Lisando Alonzo’s Liverpool starts with a screen full of acknowledgements. Among those thanked is director Carlos Reygadas, and that’s a strong tip off as to the type of film we can expect. Alonzo is a true believer in the new school of austere naturalism as practiced by Reygadas, Fernando Eimbcke, Nuri Bilge Ceylan and others. This style of cinema owes much more to Aki Kaurismaki and Jim Jarmusch than it does to Orson Welles or John Ford, and it’s a style that has sharply divided audiences. While some appreciate these films’ quiet and delicate textures, others run screaming from the theatre, dismissing them as sadistic experiments in sensory deprivation.
Liverpool won’t do much to heal this rift. While Reygadas imbues his films with undercurrents of mysticism and Eimbcke injects a dry ironic humor, Alonzo’s production reaches new, and to some viewers appalling, levels of starkness. Yet, to those open to the experience, Liverpool is a film crammed with emotion and humanity waiting to be mined just beneath its barren outer crust.
A 40-ish merchant seaman named Farrel (Juan Fernandez) decides to take shore leave for a couple of days while his freighter is docked at Tierra del Fuego, and reconnect with his family who live in a tiny logging village nearby. Eventually, fragments of Farrel’s backstory emerge, and we realize that he has spent most of his life immersed in the droning, grungy routine of life aboard a cargo ship, and this will be his first visit home in decades. Through an arresting style of objective impressionism, Alonzo makes us feel Farrel’s trepidation at the prospect of this reunion, as well as the biting, icy winds that greet him as he disembarks. There’s a fearful sadness to the chorus of crunching sounds as Farrel trudges through the snowy harbor, and we realize he is on his way to confront a destiny he has long avoided.

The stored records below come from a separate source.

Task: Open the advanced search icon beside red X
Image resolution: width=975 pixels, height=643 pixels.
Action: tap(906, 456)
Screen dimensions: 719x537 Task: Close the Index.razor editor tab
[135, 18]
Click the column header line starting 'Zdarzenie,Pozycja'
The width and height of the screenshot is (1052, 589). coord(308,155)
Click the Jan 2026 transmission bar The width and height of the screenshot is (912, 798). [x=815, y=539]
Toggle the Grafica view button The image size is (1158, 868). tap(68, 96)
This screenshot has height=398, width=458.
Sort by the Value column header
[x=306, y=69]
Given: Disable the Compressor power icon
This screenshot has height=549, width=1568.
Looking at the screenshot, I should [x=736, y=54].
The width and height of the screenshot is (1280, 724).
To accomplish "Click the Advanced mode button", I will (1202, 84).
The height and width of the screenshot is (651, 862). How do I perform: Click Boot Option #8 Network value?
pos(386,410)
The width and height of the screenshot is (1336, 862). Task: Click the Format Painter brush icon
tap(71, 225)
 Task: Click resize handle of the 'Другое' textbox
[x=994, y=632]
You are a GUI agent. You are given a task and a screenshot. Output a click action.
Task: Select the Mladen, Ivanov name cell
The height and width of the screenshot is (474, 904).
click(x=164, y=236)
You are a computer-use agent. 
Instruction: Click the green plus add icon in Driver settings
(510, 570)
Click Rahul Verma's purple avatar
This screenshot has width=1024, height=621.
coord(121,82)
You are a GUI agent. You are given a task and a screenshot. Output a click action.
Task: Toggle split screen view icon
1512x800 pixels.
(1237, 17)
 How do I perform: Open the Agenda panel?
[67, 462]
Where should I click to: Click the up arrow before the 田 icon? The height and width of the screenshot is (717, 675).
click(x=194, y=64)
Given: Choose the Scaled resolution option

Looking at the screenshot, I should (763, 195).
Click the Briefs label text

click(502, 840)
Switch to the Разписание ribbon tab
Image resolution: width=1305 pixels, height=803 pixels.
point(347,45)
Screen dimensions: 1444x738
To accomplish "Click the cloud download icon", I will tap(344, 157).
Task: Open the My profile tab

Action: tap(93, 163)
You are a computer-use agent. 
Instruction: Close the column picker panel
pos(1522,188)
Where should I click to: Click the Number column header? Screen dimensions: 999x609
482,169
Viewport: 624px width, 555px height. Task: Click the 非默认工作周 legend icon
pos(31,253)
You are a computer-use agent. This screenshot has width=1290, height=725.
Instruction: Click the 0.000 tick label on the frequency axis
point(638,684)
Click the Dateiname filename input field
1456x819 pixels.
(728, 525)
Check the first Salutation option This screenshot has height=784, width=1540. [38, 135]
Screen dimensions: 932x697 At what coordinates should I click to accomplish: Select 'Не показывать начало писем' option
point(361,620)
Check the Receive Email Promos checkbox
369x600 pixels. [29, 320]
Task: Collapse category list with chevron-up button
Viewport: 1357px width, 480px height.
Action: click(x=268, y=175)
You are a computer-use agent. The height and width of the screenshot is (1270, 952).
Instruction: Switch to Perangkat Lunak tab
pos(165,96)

As Farrel eventually regains admittance to the world of his lost youth, we discover a previously unknown motivation for his difficult and painful journey. But Farrel is a wanderer, as evidenced by choice of lifestyle, and he must return to his vessel, now reloaded with shipping containers and ready for its next voyage. A lengthy denouement follows, which is a bit disconcerting at first, as the film’s nominal main character has long since departed the stage. But this methodology is a bit of subtle brilliance by Alonzo. It allows a true and deep understanding of the forces that pushed Farrel away, and how his deeply flawed character was unable to resist those forces.
In the closing scene, the film’s incongruous title is given partial context, and Alonzo hints that at the heart of his story lurks an unthinkable version of original sin. But, as in the biblical account, the world continues its predestined spin despite the enormous consequences of the characters’ misdeeds. And we can only conclude that Farrel’s self-imposed exile deep in the bowels of a cargo ship is not just a job, it’s an atonement.